Vegetarians Are Not Happy About The UK's New Animal Fat-Filled Money

The new bills are stronger and more secure, but not animal-friendly.

Strict vegetarians in the United Kingdom may find their currency options becoming more limited.

The Bank of England said on Twitter Sunday that the new plastic £5 note, which entered circulation in September, contains “trace” amounts of animal fat in the form of tallow.

Tallow is typically rendered from cattle or sheep — though it can also come from pigs or horses — and is used in products like soaps and candles.In this case, tallow is present in the polymer material that the notes are made from. 
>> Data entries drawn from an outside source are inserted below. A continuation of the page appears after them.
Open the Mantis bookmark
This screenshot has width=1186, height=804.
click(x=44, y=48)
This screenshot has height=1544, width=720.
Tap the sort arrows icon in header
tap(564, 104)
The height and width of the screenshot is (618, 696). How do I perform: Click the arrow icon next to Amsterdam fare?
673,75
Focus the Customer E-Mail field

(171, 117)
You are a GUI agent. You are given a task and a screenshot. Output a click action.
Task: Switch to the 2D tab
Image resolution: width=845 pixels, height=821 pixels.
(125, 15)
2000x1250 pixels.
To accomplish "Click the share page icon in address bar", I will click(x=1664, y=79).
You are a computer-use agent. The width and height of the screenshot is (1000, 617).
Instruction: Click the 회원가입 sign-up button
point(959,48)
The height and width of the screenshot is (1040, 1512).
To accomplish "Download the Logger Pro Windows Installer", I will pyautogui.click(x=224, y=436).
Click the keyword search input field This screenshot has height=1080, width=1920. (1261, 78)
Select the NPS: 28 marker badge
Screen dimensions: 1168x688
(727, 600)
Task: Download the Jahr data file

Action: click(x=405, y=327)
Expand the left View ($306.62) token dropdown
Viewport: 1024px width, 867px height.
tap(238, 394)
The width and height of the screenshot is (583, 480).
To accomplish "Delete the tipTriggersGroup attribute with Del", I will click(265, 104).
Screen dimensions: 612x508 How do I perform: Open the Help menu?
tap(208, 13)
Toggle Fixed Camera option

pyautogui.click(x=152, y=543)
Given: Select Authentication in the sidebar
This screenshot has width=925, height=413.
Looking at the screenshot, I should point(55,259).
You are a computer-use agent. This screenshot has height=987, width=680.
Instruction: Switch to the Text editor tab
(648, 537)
An online petition is demanding that the bank stop using tallow in the bill’s production, noting it could be a problem for millions of vegetarians, including those, like Jains and some Hindus, who eschew meat for religious reasons. As of Tuesday, the petition had more than 65,000 signatures.

Some Hindu leaders in the U.K. are planning to discuss banning the new notes from temples, the BBC reports.

The Bank of England is touting the new notes, which feature former Prime Minister Winston Churchill, as being stronger, longer lasting and more secure than paper money. They plan to roll out a polymer 10-pound note, featuring author Jane Austen, in 2017 and a new 20-pound note featuring artist JMW Turner by 2020.

UPDATE: Nov. 11 ― The Bank of England has said they are looking into “potential solutions” to the animal fat problem, according to the BBC.

CORRECTION: An earlier version of this story stated the Bank of England plans to roll out a 1-pound note featuring Jane Austen. In fact, it will be a 10-pound note.